SUPPLIED DATA –
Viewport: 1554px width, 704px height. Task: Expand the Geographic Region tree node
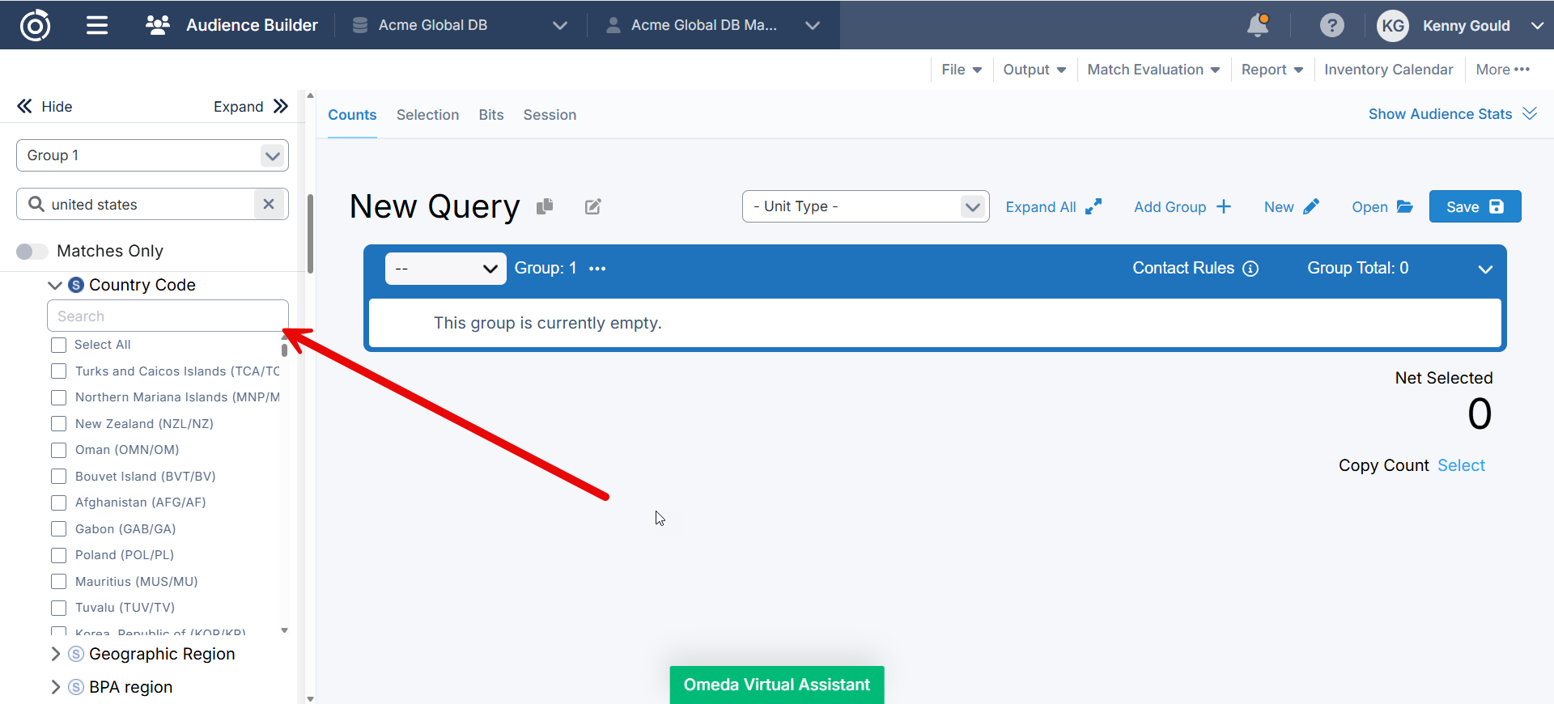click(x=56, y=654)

==

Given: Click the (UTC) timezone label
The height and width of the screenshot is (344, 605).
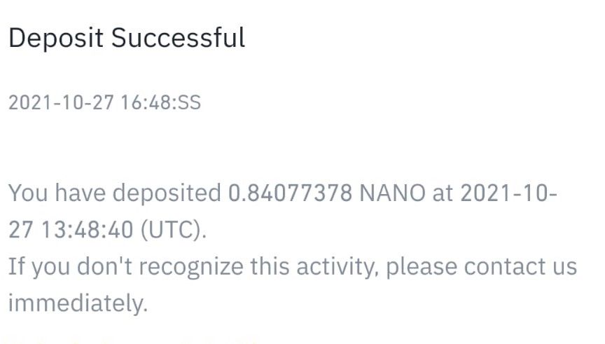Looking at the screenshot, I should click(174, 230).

WHAT THE TASK REQUIRES – Transcribe the rows from the line with "Viewport: 1554px width, 704px" up to and including the line with "click(x=56, y=654)", without the pictures.

ANSWER TO THE PROBLEM –
Viewport: 1554px width, 704px height. Task: Expand the Geographic Region tree node
click(x=56, y=654)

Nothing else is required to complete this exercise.